Serum eosinophil-derived neurotoxin: a new promising biomarker for cow's milk allergy diagnosis

Background: Cow's Milk Allergy (CMA) diagnosis is often a challenge due to the non-specific nature of symptoms and lack of a confirmatory diagnostic test. To our knowledge no previous studies investigated serum Eosinophil-Derived Neurotoxin (sEDN) in CMA. So, we aimed to assess the role of sEDN in CMA diagnosis. Methods: Forty-five infants with CMA were compared to 45 infants with functional gastrointestinal disorders (FGIDs) and 45 healthy controls.

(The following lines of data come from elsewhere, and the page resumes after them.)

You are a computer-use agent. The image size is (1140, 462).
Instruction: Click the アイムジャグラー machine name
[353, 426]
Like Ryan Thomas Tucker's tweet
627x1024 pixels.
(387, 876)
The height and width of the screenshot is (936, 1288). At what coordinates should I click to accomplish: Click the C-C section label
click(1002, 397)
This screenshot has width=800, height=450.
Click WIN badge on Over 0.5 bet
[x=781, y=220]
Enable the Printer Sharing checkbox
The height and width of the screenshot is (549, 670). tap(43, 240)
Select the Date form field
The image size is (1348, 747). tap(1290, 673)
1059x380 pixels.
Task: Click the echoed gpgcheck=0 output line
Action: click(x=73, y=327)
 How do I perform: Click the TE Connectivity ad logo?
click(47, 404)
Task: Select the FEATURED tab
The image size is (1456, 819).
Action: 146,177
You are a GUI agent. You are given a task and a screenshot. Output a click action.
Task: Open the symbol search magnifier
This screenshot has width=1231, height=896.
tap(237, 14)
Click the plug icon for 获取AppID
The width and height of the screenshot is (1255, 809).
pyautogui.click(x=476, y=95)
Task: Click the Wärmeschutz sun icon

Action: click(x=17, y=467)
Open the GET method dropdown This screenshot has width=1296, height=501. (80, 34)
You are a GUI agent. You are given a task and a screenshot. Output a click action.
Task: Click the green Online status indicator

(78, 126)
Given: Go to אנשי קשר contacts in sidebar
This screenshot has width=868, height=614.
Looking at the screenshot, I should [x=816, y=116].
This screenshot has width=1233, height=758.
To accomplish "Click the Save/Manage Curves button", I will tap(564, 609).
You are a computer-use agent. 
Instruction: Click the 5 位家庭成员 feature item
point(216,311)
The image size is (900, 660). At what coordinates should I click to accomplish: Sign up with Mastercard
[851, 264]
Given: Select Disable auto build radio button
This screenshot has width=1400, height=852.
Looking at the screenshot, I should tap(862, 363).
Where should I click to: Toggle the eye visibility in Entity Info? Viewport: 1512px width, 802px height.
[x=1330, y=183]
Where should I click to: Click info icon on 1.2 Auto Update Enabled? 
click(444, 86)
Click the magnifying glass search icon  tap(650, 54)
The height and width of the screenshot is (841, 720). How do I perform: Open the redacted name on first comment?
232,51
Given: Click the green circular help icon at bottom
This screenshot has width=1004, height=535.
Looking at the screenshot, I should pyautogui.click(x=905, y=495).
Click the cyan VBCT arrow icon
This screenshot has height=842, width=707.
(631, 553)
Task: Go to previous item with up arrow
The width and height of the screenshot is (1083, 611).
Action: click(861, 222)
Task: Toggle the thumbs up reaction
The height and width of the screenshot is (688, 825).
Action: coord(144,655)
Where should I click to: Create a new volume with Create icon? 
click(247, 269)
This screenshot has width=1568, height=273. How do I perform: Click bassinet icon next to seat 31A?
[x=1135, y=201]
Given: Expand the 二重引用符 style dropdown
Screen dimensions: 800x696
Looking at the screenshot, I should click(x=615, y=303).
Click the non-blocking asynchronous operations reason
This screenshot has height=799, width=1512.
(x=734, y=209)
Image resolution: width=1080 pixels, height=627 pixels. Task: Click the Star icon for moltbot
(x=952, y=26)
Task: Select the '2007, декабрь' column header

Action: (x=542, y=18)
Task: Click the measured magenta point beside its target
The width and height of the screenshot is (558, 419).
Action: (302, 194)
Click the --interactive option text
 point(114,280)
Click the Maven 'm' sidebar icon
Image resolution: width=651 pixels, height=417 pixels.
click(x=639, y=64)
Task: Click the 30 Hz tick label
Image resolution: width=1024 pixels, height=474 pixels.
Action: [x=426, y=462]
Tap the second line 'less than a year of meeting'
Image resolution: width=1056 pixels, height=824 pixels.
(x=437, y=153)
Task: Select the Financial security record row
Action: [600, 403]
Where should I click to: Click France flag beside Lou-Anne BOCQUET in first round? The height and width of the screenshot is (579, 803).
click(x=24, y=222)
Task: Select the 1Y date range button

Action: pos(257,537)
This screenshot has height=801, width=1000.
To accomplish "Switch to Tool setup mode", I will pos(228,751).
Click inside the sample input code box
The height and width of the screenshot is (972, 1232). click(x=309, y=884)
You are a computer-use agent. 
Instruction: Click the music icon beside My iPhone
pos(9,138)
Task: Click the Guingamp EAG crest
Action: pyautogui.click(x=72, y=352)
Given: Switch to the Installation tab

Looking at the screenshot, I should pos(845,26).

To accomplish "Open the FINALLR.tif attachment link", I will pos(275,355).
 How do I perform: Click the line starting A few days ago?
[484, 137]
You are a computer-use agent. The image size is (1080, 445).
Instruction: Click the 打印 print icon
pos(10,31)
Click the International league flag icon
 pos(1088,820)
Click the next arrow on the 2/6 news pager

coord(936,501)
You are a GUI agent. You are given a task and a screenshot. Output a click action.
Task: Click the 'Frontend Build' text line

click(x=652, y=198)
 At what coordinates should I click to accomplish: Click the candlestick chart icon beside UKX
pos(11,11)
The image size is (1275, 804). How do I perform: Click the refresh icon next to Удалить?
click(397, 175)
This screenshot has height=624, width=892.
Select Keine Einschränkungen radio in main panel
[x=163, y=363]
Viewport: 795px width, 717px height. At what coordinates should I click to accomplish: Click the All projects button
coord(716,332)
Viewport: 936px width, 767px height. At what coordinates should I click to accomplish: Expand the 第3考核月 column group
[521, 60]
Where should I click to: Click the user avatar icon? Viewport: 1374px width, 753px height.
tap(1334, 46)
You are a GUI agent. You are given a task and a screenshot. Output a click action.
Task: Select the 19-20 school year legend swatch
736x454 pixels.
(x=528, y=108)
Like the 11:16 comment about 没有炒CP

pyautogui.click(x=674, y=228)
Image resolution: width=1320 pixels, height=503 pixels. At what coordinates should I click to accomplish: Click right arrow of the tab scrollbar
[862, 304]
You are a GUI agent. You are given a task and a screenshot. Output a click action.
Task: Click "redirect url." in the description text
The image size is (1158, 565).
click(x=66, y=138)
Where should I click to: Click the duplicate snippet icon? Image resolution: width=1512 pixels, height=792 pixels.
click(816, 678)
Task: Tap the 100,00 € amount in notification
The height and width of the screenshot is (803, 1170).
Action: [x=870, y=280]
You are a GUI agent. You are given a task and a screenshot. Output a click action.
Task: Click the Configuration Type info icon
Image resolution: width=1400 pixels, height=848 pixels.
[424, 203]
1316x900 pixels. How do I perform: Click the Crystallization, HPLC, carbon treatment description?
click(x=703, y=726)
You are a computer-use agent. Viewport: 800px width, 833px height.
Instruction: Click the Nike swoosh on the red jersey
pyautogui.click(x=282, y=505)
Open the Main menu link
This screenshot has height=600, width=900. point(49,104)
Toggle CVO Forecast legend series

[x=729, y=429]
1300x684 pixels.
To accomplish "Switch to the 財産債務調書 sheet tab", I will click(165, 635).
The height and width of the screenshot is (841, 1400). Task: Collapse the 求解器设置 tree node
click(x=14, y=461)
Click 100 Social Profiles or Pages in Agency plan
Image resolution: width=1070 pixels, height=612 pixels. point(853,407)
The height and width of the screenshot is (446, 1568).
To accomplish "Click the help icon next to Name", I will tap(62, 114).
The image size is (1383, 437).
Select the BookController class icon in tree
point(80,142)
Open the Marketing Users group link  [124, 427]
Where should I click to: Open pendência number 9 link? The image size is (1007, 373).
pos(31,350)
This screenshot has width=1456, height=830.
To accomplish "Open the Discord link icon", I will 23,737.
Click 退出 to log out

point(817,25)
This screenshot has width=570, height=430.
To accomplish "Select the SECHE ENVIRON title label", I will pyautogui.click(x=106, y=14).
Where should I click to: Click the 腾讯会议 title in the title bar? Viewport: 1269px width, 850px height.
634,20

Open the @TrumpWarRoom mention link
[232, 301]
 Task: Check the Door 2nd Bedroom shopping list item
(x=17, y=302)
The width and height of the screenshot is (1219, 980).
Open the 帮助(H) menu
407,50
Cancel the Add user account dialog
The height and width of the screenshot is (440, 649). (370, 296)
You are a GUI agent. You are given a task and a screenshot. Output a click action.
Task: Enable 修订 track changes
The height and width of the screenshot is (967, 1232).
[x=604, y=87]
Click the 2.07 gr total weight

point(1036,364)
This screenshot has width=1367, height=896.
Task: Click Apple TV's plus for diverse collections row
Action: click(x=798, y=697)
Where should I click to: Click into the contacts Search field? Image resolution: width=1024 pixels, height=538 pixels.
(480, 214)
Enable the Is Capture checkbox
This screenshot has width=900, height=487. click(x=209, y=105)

For all participants, Cow's Milk-related Symptom Score (CoMiSS) was documented, and sEDN level with hematological parameters were measured before starting elimination diet. Results: Receiver operation characteristic (ROC) curve identified sEDN > 14 ng/mL and CoMiSS > 9 as the optimal cut-off points to discriminate CMA from other groups with sensitivity 86.67%, 97.78% and specificity 60.00%, 78.89% respectively. Additionally, absolute neutrophil count (ANC) showed the highest sensitivity and specificity (80.0% and 78.89%) among hematological parameters. Although CoMiSS and ANC showed a significant positive correlation with sEDN in CMA group, CoMiSS was the only significant predictor for sEDN in multivariate linear regression. Conclusions: sEDN showed high sensitivity in discriminating infants with and without CMA. Therefore, it is suggested as a potential biomarker for CMA diagnosis. Also, ANC should be closely monitored in these infants. Impact: center dot CMA presents with high heterogeneity, which complicates the diagnosis especially non-IgE-mediated and mixed types. So, oral food challenge continues to be the gold standard for its diagnosis. center dot ROC curve identified CoMiSS > 9 as the best cut-off point to identify CMA. However, CoMiSS is a good awareness tool for CMA but not a diagnostic tool. center dot sEDN level was significantly higher in infants with CMA with a good diagnostic performance in differentiating them than those without CMA. So, it is suggested as a potential biomarker for CMA diagnosis. center dot ANC could have a role in CMA diagnosis and differentiating it from FGIDs.